This is a guest blog by Graeme Stewart, director of public sector strategy and relations, at McAfee
Earlier this year, the Department for Business and Innovation (BIS) launched Cyber Essentials, to accredit businesses which meet certain minimum cyber security requirements. The programme makes good sense, but the way it was developed is typical of the government’s ad hoc and uncoordinated approach to cyber skills.
Cyber Essentials, as a BIS initiative, is aimed at helping businesses. But the obvious advantage of a government-led scheme is it can require its own suppliers to meet those standards – guaranteeing uptake and improving government security. So why was this not a whole government initiative?
This kind of approach is replicated everywhere. The Department for Education has promoted cyber skills for children through e-skills’ Secure Futures schools campaign. The Home Office also recently launched a £4m information security awareness campaign about rising threat of hacking. The Cabinet Office’s Cyber Security Challenge is working to get people interested in cyber security careers.
Whilst these programmes are welcome and admirable, the government has fallen into its usual trap of creating multiple programmes in silos- duplicating resources, using its time and money poorly. Moreover, the government is missing a trick. Many cyber security companies have resources they’d love to share with government, schools and industry. The lack of coordination means this is largely overlooked.
Rather than doling out small amounts of money to each department, government should promote collaboration between departments on cyber security.
Fans of the status quo may argue this would result in a ‘one-size-fits-all’ approach. That’s not true – different departments would still have the right to tailor programmes. But much of the underlying information is the same.
Most departments have similar basic security requirements, so why not work together on a cyber essentials style scheme for all government suppliers? This could then have various add-ons for different department’s requirements.
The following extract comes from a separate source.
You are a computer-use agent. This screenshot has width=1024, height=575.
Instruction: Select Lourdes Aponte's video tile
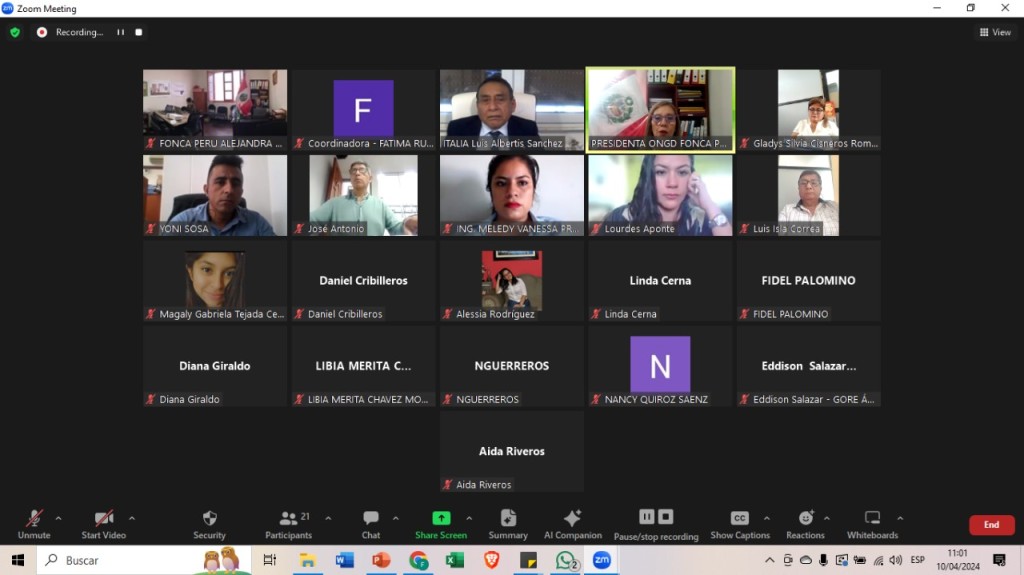[660, 195]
And the DfE should lead on school level cyber security education, but it should run one programme for schools which coordinates the various resources available from different departments and companies.
Developing such a programme could invite cyber security companies of all sizes to offer their services and resources.
Someone needs to get representatives from different departments providing cyber skills programmes, and all the vendors, in a room together and join the dots.
The government has a duty to provide public sector organisations, business, and society at large with comprehensive cyber skills programmes. But it also has a duty to spend taxpayers money efficiently.
A unified scheme is within the reach of the government if someone would be willing to take the reins. Aside from saving time and money, it will promote the idea that cyber security should be at the core of every organisation, not an add on. Imagine a major company gave its marketing, finance, legal and HR departments separate cyber security budgets. It would make no sense, yet this is what government is doling on a much larger scale.
Cyber security companies have evangelised that organisations need security by default. But only the government has the power and resources to implement national programmes, and it can only do that through a coordinated approach. It is time for the government to stand up and lead the example.